Wasze hity i kity tygodnia. Które seriale wygrały?
Redakcja
5 maja 2013, 15:17
HITY TYGODNIA
W tym tygodniu wśród hitów znów wygrywa "Orphan Black", do Waszych łask powracają też "Pamiętniki wampirów". Dalej "Gra o tron", "The Good Wife" i inne seriale.
"Orphan Black" (1×05 – "Conditions of Existence")
Biały kruk: Ten serial zaskakuje z każdym odcinkiem. Kim są ludzie, którzy stworzyli klony, a do tego je monitorują za pomocą podstawionych mężów i chłopaków? Mnie zastanawia jeszcze jedno: u Beth oraz Alison stwierdzono, że nie mogą mieć dzieci, co by sugerowało, że wszystkie klony również nie mogą. Lecz Sarah ma córkę, co być może czyni ją wyjątkową.
"Pamiętniki wampirów" (4×21 – "She's Come Undone")
dako: Takie pamiętniki po prostu chce oglądać!!!
"Gra o tron" (3×05 – "Kissed by Fire")
VisitorQ: Tak jak zeszły tydzień należał bezapelacyjnie do Daenerys, tak teraz cały odcinek skradł moim zdaniem Jaime.
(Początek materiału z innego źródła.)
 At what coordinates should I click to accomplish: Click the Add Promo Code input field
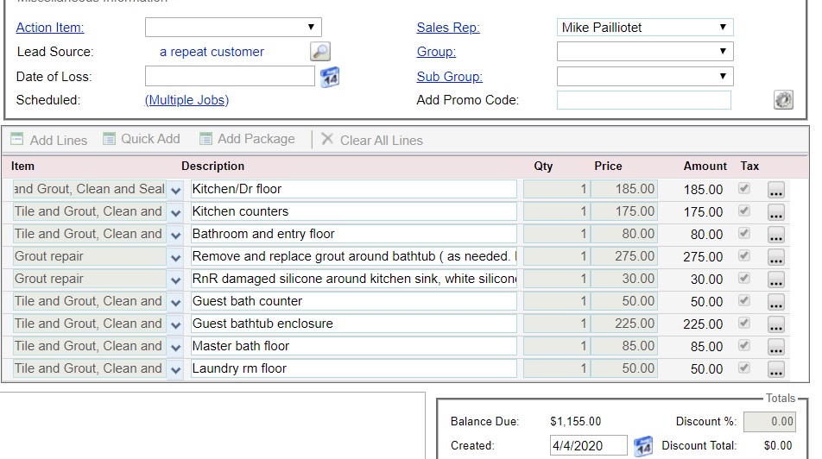[x=643, y=100]
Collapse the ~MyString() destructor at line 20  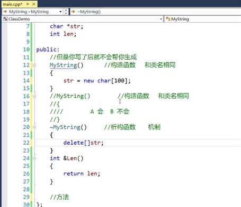(x=34, y=127)
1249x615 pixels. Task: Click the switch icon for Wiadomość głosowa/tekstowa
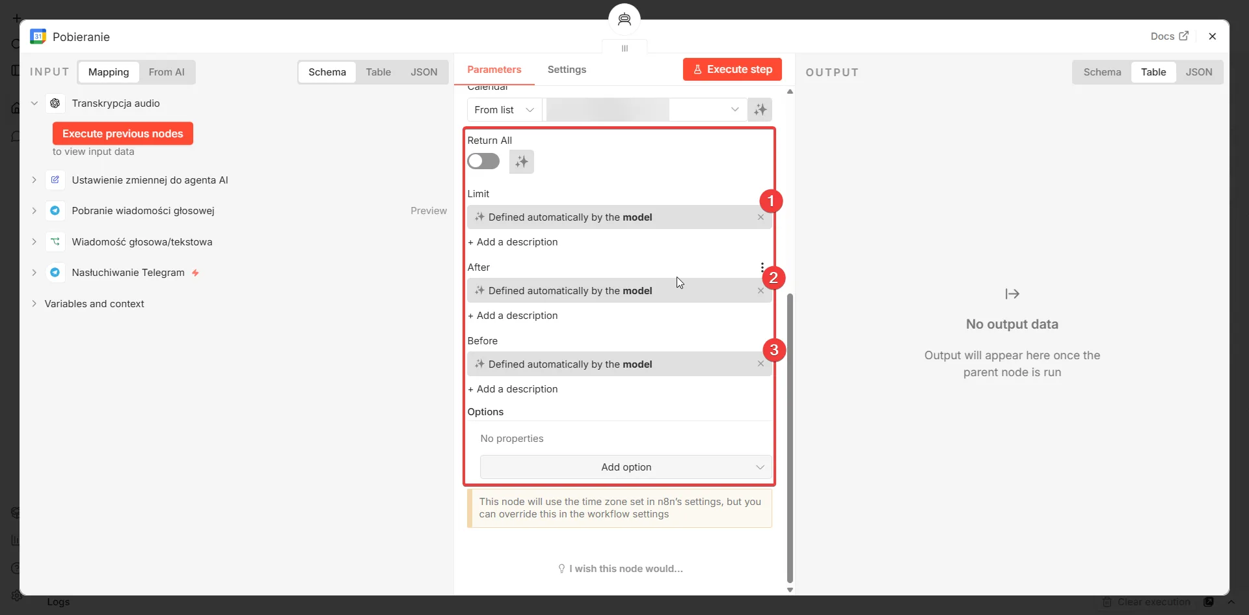point(55,242)

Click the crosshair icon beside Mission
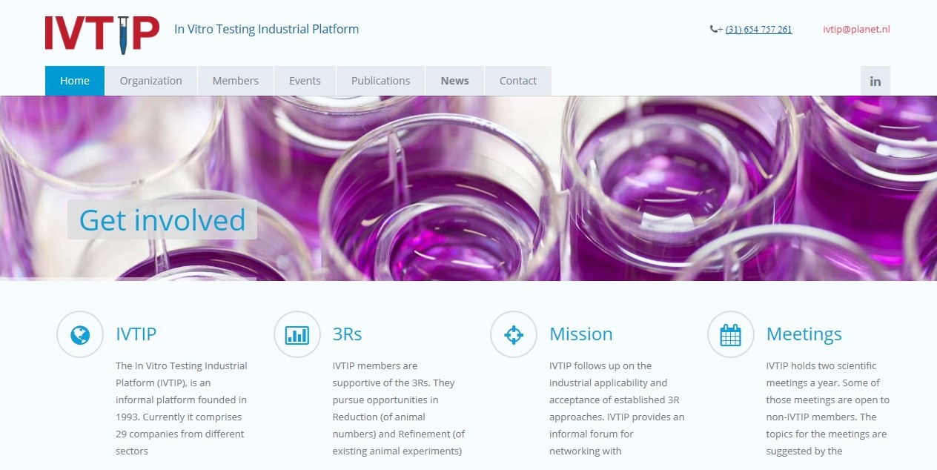514,334
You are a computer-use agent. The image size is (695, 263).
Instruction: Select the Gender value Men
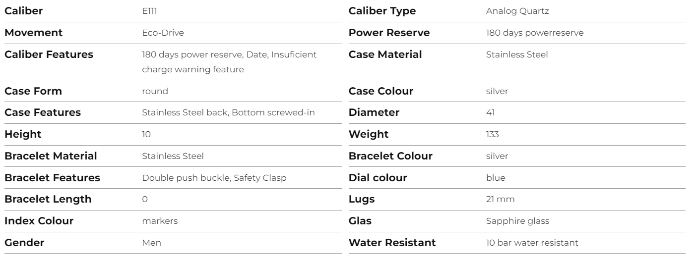point(151,243)
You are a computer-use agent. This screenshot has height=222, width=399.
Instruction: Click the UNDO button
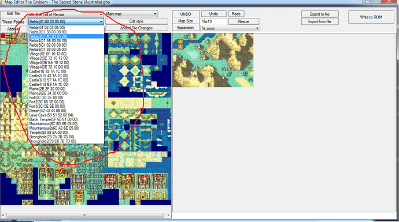[x=186, y=14]
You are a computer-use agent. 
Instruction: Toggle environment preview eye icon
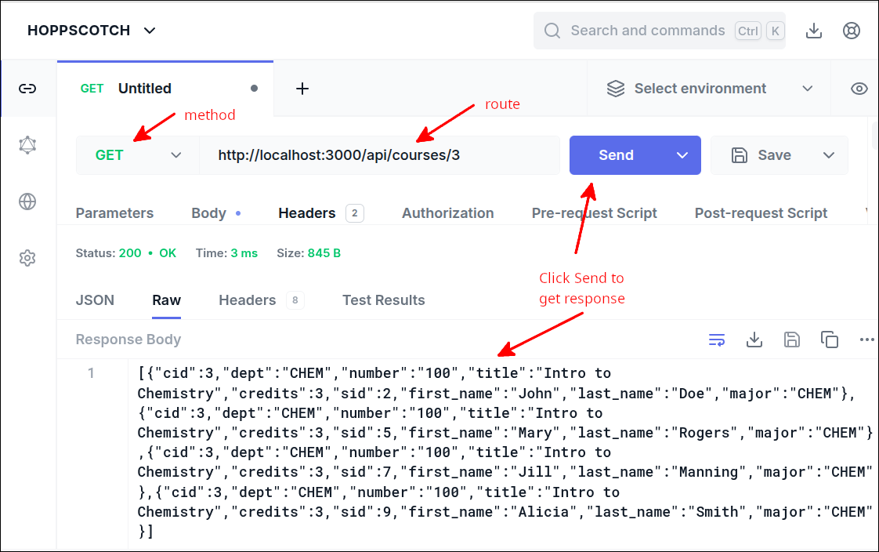pyautogui.click(x=859, y=89)
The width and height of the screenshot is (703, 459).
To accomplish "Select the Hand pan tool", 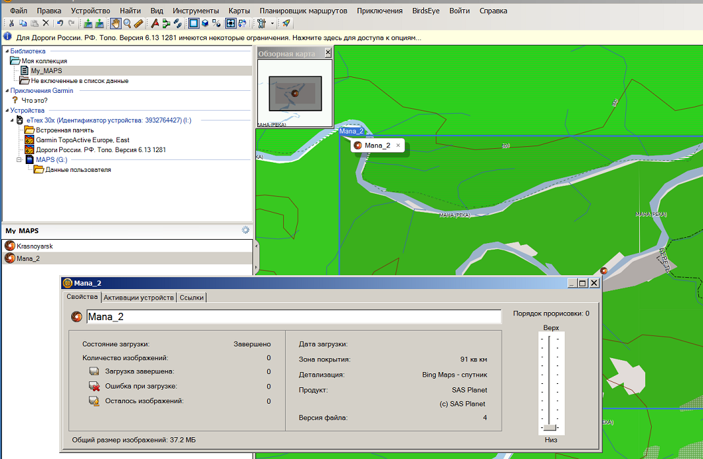I will coord(115,24).
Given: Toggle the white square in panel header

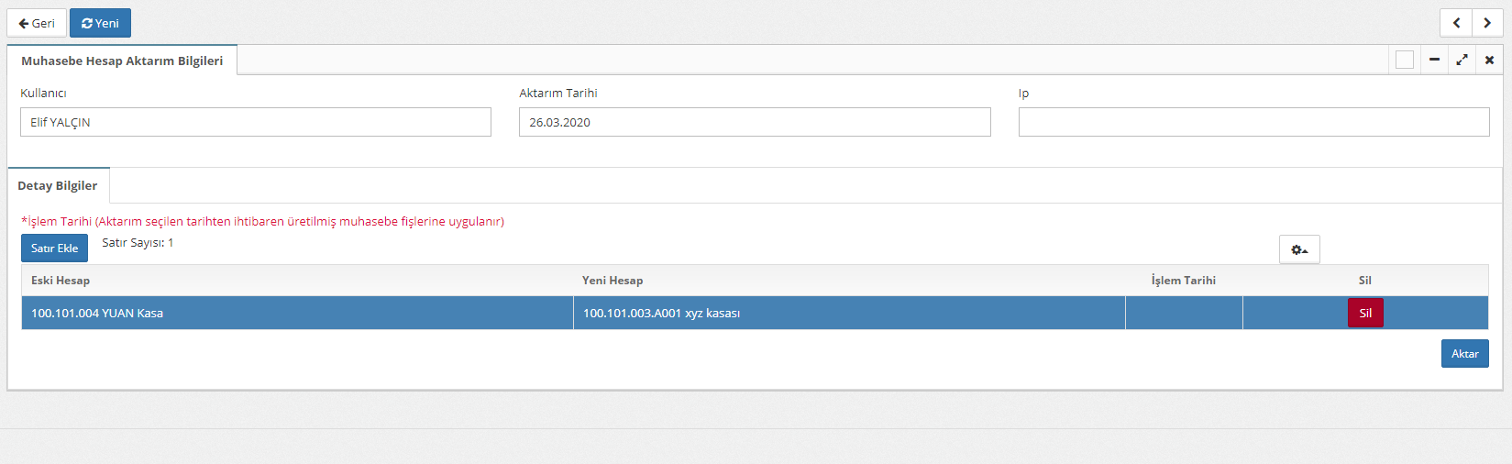Looking at the screenshot, I should tap(1404, 60).
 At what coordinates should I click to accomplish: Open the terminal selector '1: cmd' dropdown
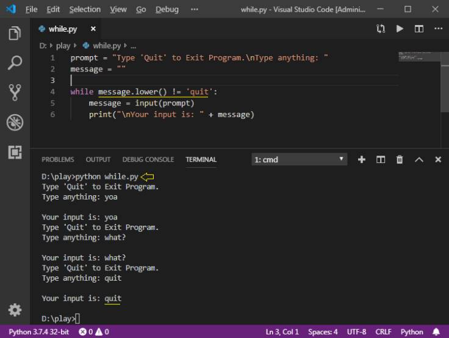click(x=300, y=159)
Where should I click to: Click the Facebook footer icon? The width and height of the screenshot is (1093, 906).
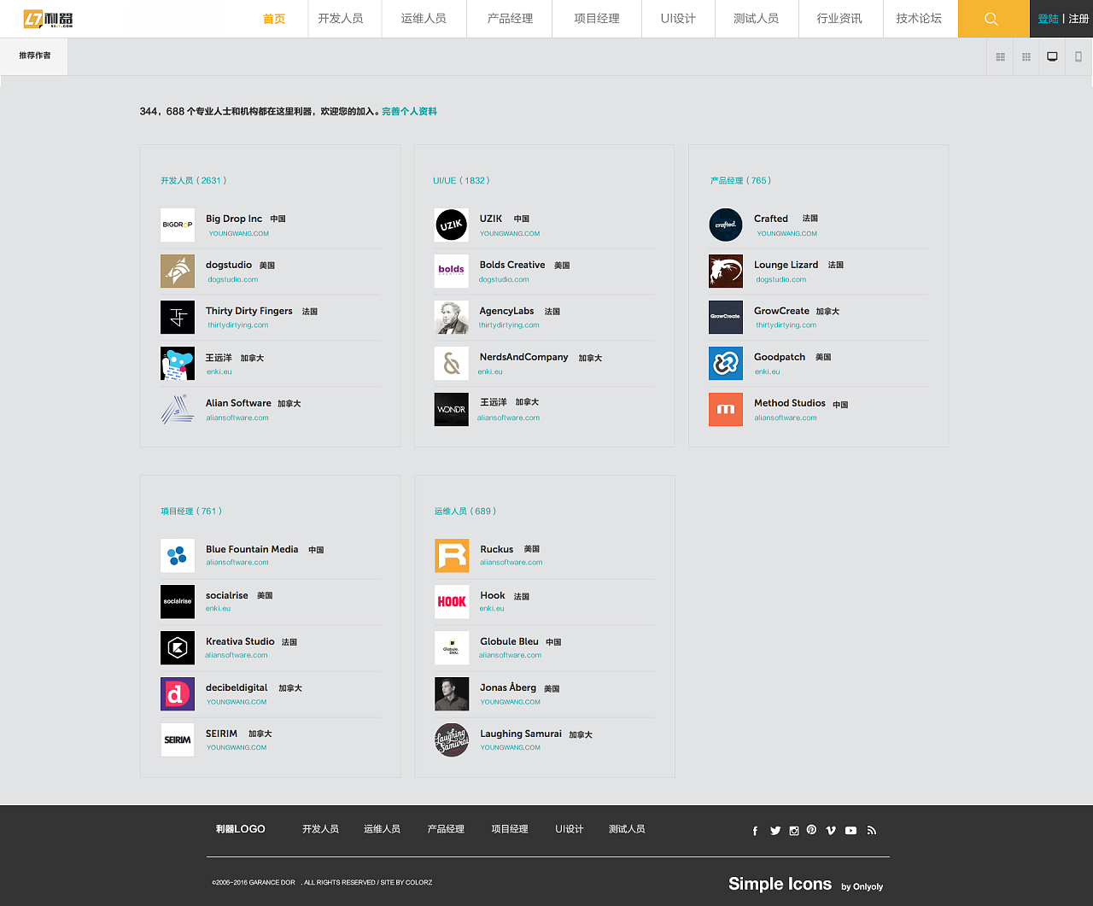pos(755,831)
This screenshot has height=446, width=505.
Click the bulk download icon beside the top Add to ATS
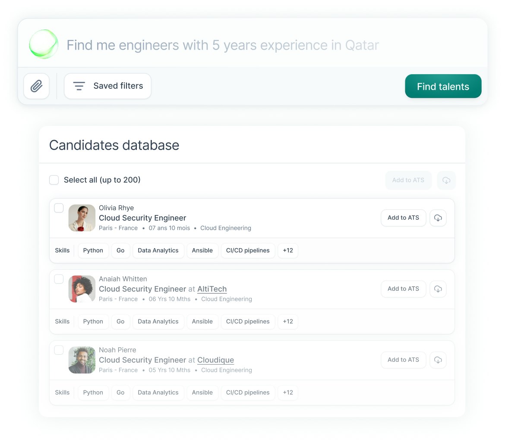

Jaime, który już drugi raz w tym sezonie pokazuje widzom zupełnie inne oblicze, przez co stosunek do niego zmienia się niezwykle szybko i diametralnie. Plus oczywiście cała masa innych smaczków ponownie wywindowuje serial do hitu.
"The Good Wife" (4×22 – "What's in the Box?")
Luc: Perfekcyjny finał. Był to najlepszy odcinek spośród wszystkich seriali (które oglądałem) tego tygodnia. To jest generalnie jeden z najlepszych seriali w telewizji. Niemal nie ma odcinków, przy których człowiek czułby się znużony. Są emocje, jest akcja, są zaskakujące rozwiązania, jest humor – idealna doza wszystkiego. Twórcy "The Good Wife" zostawili nas w takim momencie życia bohaterów, że mamy poczucie, iż piąty sezon będzie najlepszy z dotychczasowych. Naprawdę jest na co czekać.
"Castle" (5×22 – "Still")
Martittas: Zabawne i wzruszające retrospekcje przywoływane przez Castle'a, by Beckett mogła przetrwać ciężkie chwile, były także miłe dla oka wiernego widza. No i Gates, która od dawna wiedziała, co jest między głównymi bohaterami – zgrabnie rozwiązany wątek upublicznienia związku tych dwojga!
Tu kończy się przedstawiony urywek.